This does not make it irrelevant to ask whether two groups are similarly situated. Our own cases do ask this question. If there are no differences at all, that is likely to be fatal to the classification; and if there are differences between the two groups, this will focus attention on distinctions that may rationally justify the difference in treatment. But unless the distinctions are self-evidently a rational justification for the discrepant treatment — which is not true in our case — the justification question remains to be addressed.
See Barrington Cove Ltd. P'ship v. R.I. Hous. Mortgage Fin. Corp., 246 F.3d 1, 8 (1st Cir. 2001); Rubinovitz v. Rogato, 60 F.3d 906, 909-10 (1st Cir. 1995). The similarly situated rubric was also used in The Dartmouth Review v. Dartmouth College, 889 F.2d 13, 19 (1st Cir. 1989), for a quite different purpose, namely, to refute a factual inference of race discrimination. Once again, the same words may play different roles in different contexts.

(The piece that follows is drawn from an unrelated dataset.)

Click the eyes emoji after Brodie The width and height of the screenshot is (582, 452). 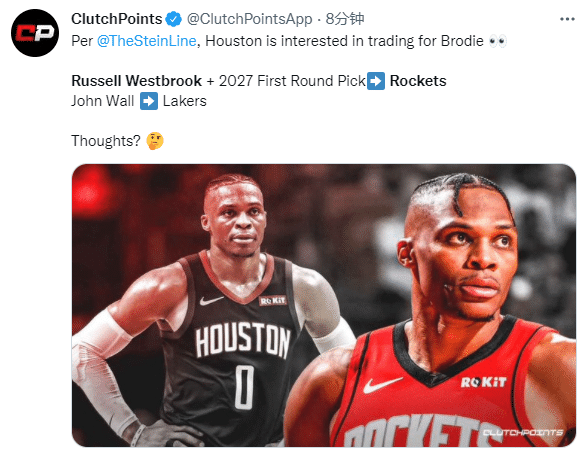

The district court appears to have assumed that a per se rule exists that differential treatment of local units within a state is always and everywhere lawful because they are not similarly situated. There may be a hint of this view in the oldest of the cases invoked, but the more recent case law appears to go no further than to recognize that differential treatment of local units may be easily justified. Holt Civic Club v. City of Tuscaloosa, 439 U.S. 60, 68-70, 99 S.Ct. 383, 58 L.Ed.2d 292 (1978); Salsburg v. Maryland, 346 U.S. 545, 553 n. 9, 74 S.Ct. 280, 98 L.Ed. 281 (1954). "Normally" is not the same as "always"; and it does not take too much imagination to conjure up differential treatment by the state of different communities that might well raise equal protection concerns.
Missouri v. Lewis, 101 U.S. 22, 30, 25 L.Ed. 989 (1879) (stating that equal protection "has not respect to local and municipal regulations that do not injuriously affect or discriminate between persons or classes of persons within the places or municipalities for which such regulations are made" (emphasis added)). Even in Lewis, however, the Court went on to address justification, saying that the state's establishment of a special court of appeals with exclusive jurisdiction over appeals from certain counties was justified by "[c]onvenience, if not necessity." Id. at 30-31.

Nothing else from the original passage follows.